| Problem details |
The records below must be reproduced exactly. Strip out the pictures.

| Given records |
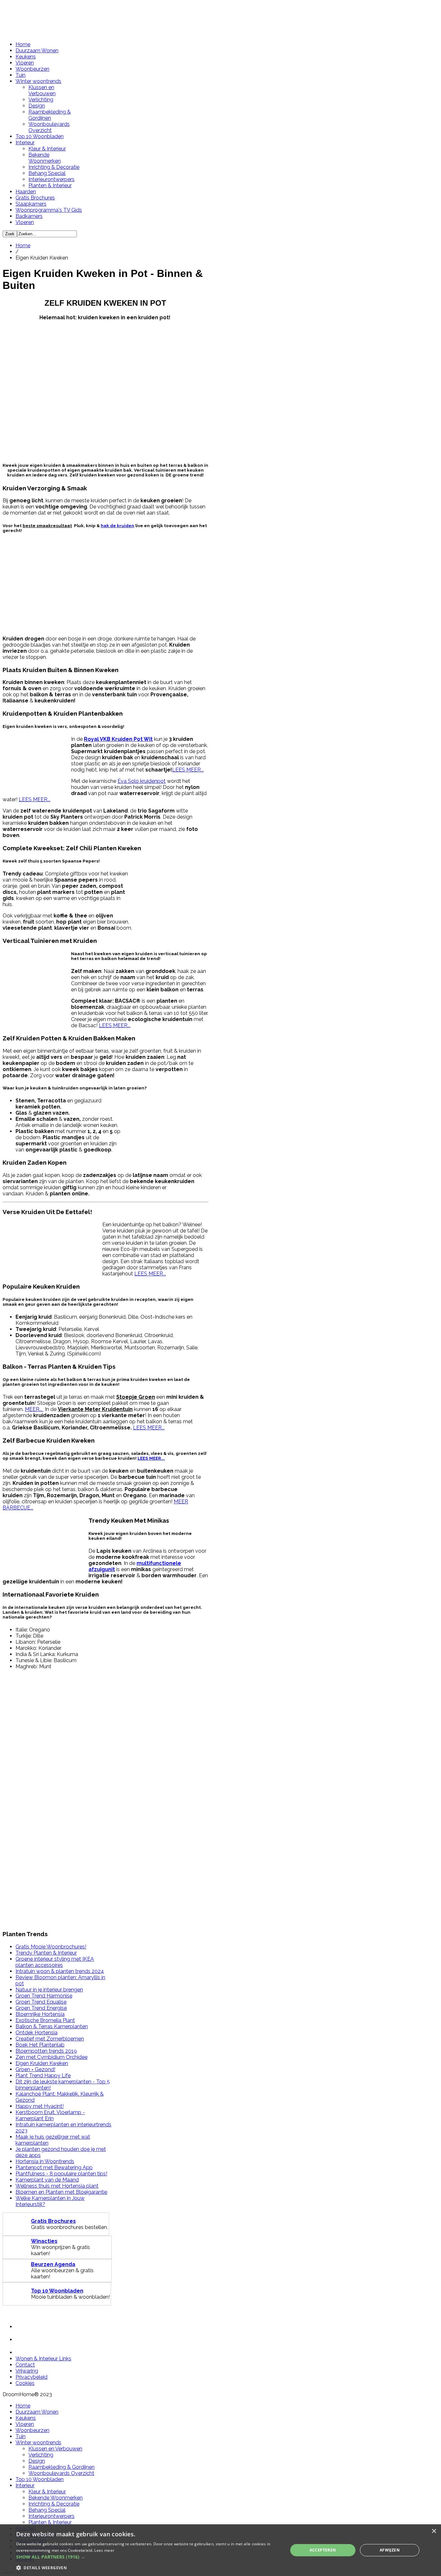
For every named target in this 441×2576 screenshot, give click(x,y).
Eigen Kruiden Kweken (41, 2063)
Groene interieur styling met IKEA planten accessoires (54, 1962)
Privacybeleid (31, 2377)
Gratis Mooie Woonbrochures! (50, 1947)
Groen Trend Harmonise (43, 1996)
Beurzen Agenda (53, 2264)
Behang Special (47, 173)
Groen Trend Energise (41, 2008)
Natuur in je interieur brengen (49, 1990)
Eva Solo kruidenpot (142, 781)
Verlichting (40, 100)
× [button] (433, 2531)
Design (36, 106)
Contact (25, 2365)
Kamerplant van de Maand (47, 2180)
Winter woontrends (38, 81)
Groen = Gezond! (35, 2069)
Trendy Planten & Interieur (46, 1953)
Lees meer (104, 2550)
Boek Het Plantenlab (40, 2045)
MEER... (34, 1409)
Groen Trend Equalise (41, 2002)
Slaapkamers (30, 204)
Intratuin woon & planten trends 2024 (59, 1971)
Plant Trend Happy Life (43, 2075)
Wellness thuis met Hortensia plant (56, 2186)
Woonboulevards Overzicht (49, 127)
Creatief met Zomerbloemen (49, 2039)
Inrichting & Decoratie (53, 167)
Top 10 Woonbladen (39, 136)
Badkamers (29, 216)
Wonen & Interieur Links (43, 2359)
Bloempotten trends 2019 (46, 2051)
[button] (148, 2557)
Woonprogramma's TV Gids (48, 210)
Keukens (25, 57)
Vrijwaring (26, 2371)
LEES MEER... (188, 770)
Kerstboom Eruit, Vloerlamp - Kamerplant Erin (50, 2115)
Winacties (44, 2241)
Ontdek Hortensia (36, 2032)
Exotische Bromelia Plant (45, 2020)
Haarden (25, 192)
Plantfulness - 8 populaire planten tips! (61, 2174)
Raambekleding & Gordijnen (49, 115)
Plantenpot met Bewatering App (54, 2167)
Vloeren (24, 63)
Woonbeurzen (32, 69)
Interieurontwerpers (51, 179)
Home (22, 44)
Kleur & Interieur (47, 149)
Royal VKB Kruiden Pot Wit (118, 739)
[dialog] (220, 2550)
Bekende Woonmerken (44, 158)
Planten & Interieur (50, 185)
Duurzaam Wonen (36, 50)
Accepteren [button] (323, 2550)
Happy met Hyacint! (39, 2106)
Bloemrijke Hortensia (40, 2014)
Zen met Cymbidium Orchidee (51, 2057)
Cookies (25, 2383)
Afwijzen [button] (390, 2550)
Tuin (20, 75)
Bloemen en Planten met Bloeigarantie (61, 2192)
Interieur (25, 142)
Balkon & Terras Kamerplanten (51, 2026)
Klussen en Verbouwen (42, 90)
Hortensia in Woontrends (44, 2161)
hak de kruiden (117, 525)
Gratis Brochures (35, 198)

| Written response |
For every named target in this 441×2576 screenshot, give click(x,y).
Eigen Kruiden Kweken (41, 2063)
Groene interieur styling met IKEA planten accessoires (54, 1962)
Privacybeleid (31, 2377)
Gratis Mooie Woonbrochures! (50, 1947)
Groen Trend Harmonise (43, 1996)
Beurzen Agenda (53, 2264)
Behang Special (47, 173)
Groen Trend Energise (41, 2008)
Natuur in je interieur brengen (49, 1990)
Eva Solo kruidenpot (142, 781)
Verlichting (40, 100)
× [button] (433, 2531)
Design (36, 106)
Contact (25, 2365)
Kamerplant van de Maand (47, 2180)
Winter woontrends (38, 81)
Groen = Gezond! (35, 2069)
Trendy Planten & Interieur (46, 1953)
Lees meer (104, 2550)
Boek Het Plantenlab (40, 2045)
MEER... (34, 1409)
Groen Trend Equalise (41, 2002)
Slaapkamers (30, 204)
Intratuin woon & planten trends 2024 (59, 1971)
Plant Trend Happy Life (43, 2075)
Wellness thuis met Hortensia plant (56, 2186)
Woonboulevards Overzicht (49, 127)
Creatief met Zomerbloemen (49, 2039)
Inrichting & Decoratie (53, 167)
Top 10 Woonbladen (39, 136)
Badkamers (29, 216)
Wonen & Interieur Links (43, 2359)
Bloempotten trends 2019 (46, 2051)
[button] (148, 2557)
Woonprogramma's TV Gids (48, 210)
Keukens (25, 57)
Vrijwaring (26, 2371)
LEES MEER... (188, 770)
Kerstboom Eruit, Vloerlamp - Kamerplant Erin (50, 2115)
Winacties (44, 2241)
Ontdek Hortensia (36, 2032)
Exotische Bromelia Plant (45, 2020)
Haarden (25, 192)
Plantfulness - 8 populaire planten tips! (61, 2174)
Raambekleding & Gordijnen (49, 115)
Plantenpot met Bewatering App (54, 2167)
Vloeren (24, 63)
Woonbeurzen (32, 69)
Interieurontwerpers (51, 179)
Home (22, 44)
Kleur & Interieur (47, 149)
Royal VKB Kruiden Pot Wit (118, 739)
[dialog] (220, 2550)
Bekende Woonmerken (44, 158)
Planten & Interieur (50, 185)
Duurzaam Wonen (36, 50)
Accepteren [button] (323, 2550)
Happy met Hyacint! (39, 2106)
Bloemrijke Hortensia (40, 2014)
Zen met Cymbidium Orchidee (51, 2057)
Cookies (25, 2383)
Afwijzen [button] (390, 2550)
Tuin (20, 75)
Bloemen en Planten met Bloeigarantie (61, 2192)
Interieur (25, 142)
Balkon & Terras Kamerplanten (51, 2026)
Klussen en Verbouwen (42, 90)
Hortensia in Woontrends (44, 2161)
hak de kruiden (117, 525)
Gratis Brochures (35, 198)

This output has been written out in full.